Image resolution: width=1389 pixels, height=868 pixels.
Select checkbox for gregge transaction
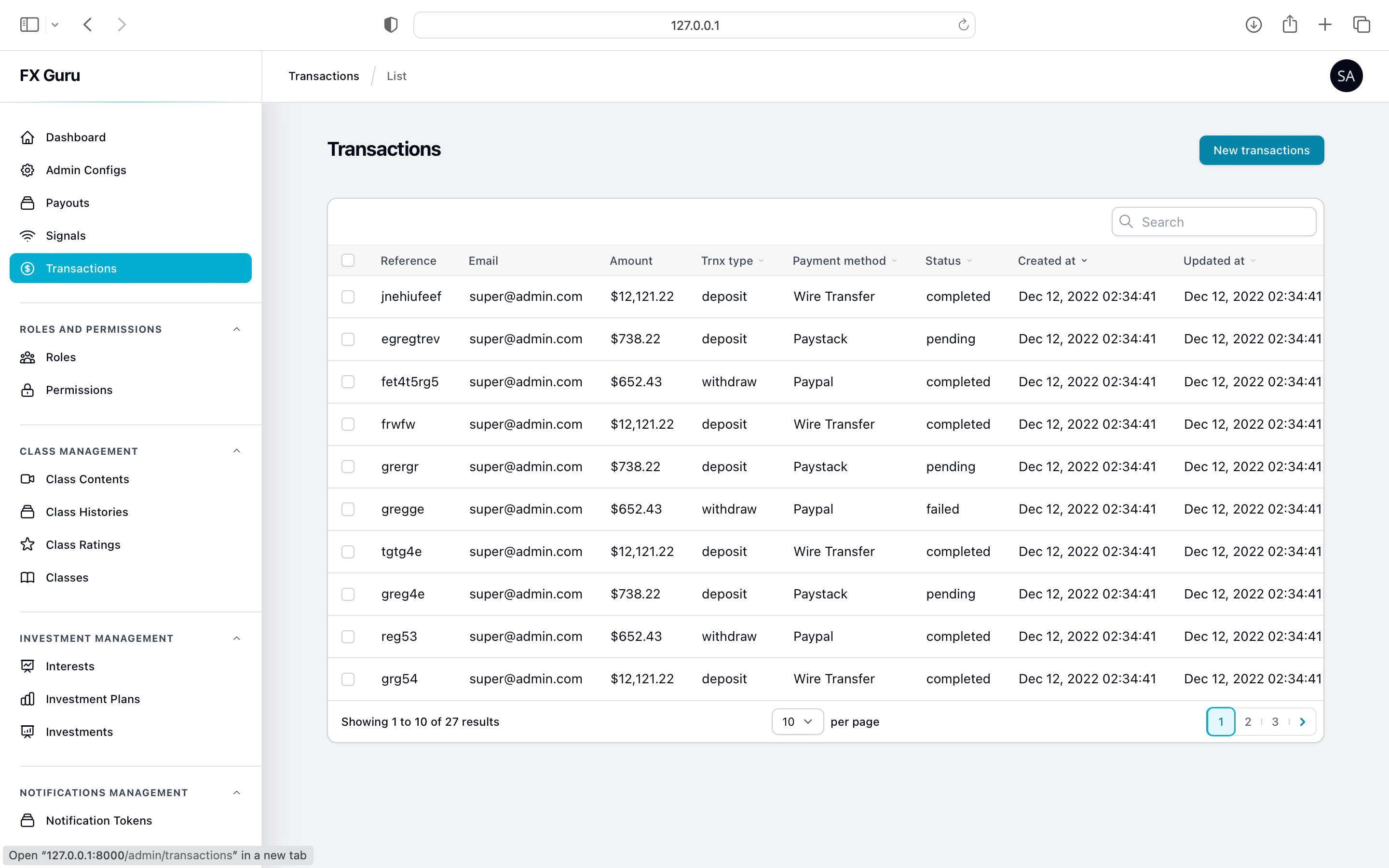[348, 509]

-----

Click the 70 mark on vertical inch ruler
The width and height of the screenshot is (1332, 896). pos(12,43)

-----

| What is expected |
Which lines in the entries above contain the string "height"? Pull out and copy each of them, treating case as significant.

| Task solution |
Image resolution: width=1389 pixels, height=868 pixels.
The width and height of the screenshot is (1332, 896). pos(12,43)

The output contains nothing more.